Challenges ->
(1) Could you quote the Taix comment thread word for word, from "ok. is nostalgia" up to and including "relocated in 1962?"?
(2) Can you continue the discussion of the Taix building from the point where it stops?

Quoted text ->
--- start ---

Meanwhile, surrounding homeowners sitting on a cool million of pure equity from the dire housing shortage made worse by their successful fight against every single unit of new housing, are all suddenly discovering how extremely important it is to have a disused porte-cochère in the community.
And now I have to listen to a bunch of east coast jabronis rant about the "cultural presence" of a place they haven't been, haven't really looked at, absolutely don't understand, but are somehow certain is worth more than any new housing and some actual useful businesses at street level?
Yeah, no. I'm not paid by anyone. It's just time for that smelly building to go.
The entire city is being filled up with the$e hi-rent formulaic "sketch-up" apartments. Miraculously, the homeless population is on the rise!
The food of Taix is pretty mediocre but the bar lounge is usually packed with friends and their martini laughter.
The proposed development will be just another new place that I will know what it used to be in Los Angeles and people who didn't know what the old Taix was won't give a damn.
I don't know if it's that useful to measure historical value with the number of years. As we know, something that happened or existed in the recent past might have a big historical significance.
Yes indeed. I can understand that the owner could not make it work anymore and had to sell off to get that restaurant back in the building. But just perhaps the "design" could be a little less mediocre than it looks now and have paid some homage to the cultural institution Taix is. Not sure what is coming to where Amoeba music used to be, but I do hope its not another skecthup masterpiece.
ok. is nostalgia a sufficient reason to landmark a building? it does have negative side effects - the world can't be organized as just as a museum to the memories of our predecessors.
just another new place vs. just another old place is the crux of the issue.
What are your memories of the old Taix, before they relocated in 1962?
What's the point of your question? if there were any memories before 62, they're not my memories. I have only been in Taix a few times in my 45 years in LA, some of them in the adjacent neighborhood of Echo Park which I know pretty well before the millennial yuppies moved in. When I used to drink and frolicked I was a Gold Room material, before the area was gentrifying/gentrified, with other criminal types and off-duty homicide detectives back in the day. Have you seen the "Barfly"? Some scenes were shot in those Echo Park bars not in Taix. Yeah, I have some memories of the old hood bars.
There are two groups on Taix gentrification. I am neither. But somewhat advocate worthy preservation. Taix? I don't really know and am on both sides of the fence.
My point was that no one has memories of this version of Taix before '62, since it didn't exist, but lots of people are still happy to claim a 100 year legacy for it. If that legacy counts when they changed buildings the first time, seems like it should still count the second time?
I lived in the area for 20 years, starting back when the Short Stop was still a cop bar. I generally lean towards preservation, but watching white people from across the country join together in praise for this obnoxious stucco pile has made me performatively anti-Taix. People are really out here defending the parking lot. It's sad.
in all fairness i'm typecasting this as just another themed restaurant that some people remember fondly from a time when the business was great. the architecture is associated with the fond memories but in itself architecturally worthless, just a building. i have similar memories of the suburban shopping mall my mom used to take me to during summer vacation on our way to the local amusement park - i was a bit sad when it closed but accept it's just a commercial building and subject to obsolescence and renewal.

--- end ---

Entries ->
--- start ---

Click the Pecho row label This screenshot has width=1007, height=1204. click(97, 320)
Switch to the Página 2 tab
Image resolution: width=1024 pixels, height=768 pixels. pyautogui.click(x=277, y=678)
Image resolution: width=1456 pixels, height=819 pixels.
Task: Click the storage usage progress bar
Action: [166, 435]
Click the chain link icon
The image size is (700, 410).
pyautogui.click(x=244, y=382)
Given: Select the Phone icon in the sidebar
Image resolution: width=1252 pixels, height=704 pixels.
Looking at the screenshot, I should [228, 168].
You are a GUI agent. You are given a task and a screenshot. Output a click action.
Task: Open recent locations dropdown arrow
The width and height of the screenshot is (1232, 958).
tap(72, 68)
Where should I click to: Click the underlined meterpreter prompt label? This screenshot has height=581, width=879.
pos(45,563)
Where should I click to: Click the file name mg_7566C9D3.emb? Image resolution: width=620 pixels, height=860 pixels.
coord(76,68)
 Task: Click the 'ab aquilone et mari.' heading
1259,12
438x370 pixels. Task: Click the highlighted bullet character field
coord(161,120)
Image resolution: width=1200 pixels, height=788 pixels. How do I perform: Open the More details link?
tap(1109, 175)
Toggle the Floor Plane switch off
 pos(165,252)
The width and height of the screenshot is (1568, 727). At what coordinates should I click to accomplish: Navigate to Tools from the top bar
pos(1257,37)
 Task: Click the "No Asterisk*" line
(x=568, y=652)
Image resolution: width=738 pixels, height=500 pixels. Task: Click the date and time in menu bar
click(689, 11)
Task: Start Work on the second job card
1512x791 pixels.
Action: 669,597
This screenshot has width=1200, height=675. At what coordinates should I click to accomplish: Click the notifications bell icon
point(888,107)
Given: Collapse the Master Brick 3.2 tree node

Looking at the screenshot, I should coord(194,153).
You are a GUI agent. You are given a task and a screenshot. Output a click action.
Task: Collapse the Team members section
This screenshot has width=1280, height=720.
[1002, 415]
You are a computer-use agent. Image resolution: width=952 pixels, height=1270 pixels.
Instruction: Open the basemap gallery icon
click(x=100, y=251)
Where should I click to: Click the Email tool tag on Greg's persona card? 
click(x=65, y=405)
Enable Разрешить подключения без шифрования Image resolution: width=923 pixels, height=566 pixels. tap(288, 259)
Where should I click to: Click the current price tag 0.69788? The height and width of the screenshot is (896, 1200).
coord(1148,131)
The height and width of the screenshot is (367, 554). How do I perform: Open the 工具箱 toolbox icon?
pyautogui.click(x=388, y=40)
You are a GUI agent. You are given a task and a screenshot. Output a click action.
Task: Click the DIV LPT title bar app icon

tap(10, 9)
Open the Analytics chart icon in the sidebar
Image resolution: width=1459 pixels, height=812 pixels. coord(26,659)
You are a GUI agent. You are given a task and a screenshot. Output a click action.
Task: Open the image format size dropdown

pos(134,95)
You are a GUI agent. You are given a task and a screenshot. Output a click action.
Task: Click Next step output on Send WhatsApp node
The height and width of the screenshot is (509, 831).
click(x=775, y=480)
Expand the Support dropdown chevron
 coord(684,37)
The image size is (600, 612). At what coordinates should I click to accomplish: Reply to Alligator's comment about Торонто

--- end ---

Task answers ->
(1)
ok. is nostalgia a sufficient reason to landmark a building? it does have negative side effects - the world can't be organized as just as a museum to the memories of our predecessors.
just another new place vs. just another old place is the crux of the issue.
What are your memories of the old Taix, before they relocated in 1962?

(2)
a comparison from what i can see here is this old italian restaurant in chicago which everyone has been to and most would quietly acknowledge is merely mediocre and overpriced. but it's memorable and well known. i wouldn't argue to preserve the building though - whatever good memories formed there have passed; it's now just another italian restaurant / urban tourist trap.
That's a beautiful sign and the facade is like a modern painting. VSBA would say 'learning from Italian Village."
The basement bar at Italian Village is still 100% authentic Chicago. Free tavern pizza to go with your drinks and you can barely see the menu to order.
double post.
Just a reminder for anyone who hasn't been there in a while, or who's never actually walked the area and just used valet — this is Taix. If you're going to sing its architectural praises, please do be clear about its actual architecture. I had some good times in the bar, but it is, objectively, a dump.
i don't even see the building in this photo. is it behind the wall?
The beige wall is the building. It's a sprawling windowless mess.
This is the back side of the building, you disingenuous prick.
I'm flagging your comment – how dare you call me disingenuous. You also missed the point that one entire street-facing side of this building is "the back." Blank walls to the street was a hostile trend in the later 20th century that I don't mind reversing.
If that was "the point" then why not say so instead of posting photos of one side of the building and saying they are "its actual architecture" without noting they only show one half? That's disingenuous. You being a prick is just my opinion. You prick.
I somehow doubt you were confused that showing one side of a building is in fact only showing one side of a building. I think there's a word for people who act confused and offended about something they're fully aware of...
But if you seriously need me to point out that there are two street-facing sides to this building, and that the main entrance is a gigantic parking lot, please consider it pointed out.
Good to know we got you to say the whole truth out loud, then.
The fact that Taix faces two streets is a basic fact. Even if you never went there, you could see it on any map.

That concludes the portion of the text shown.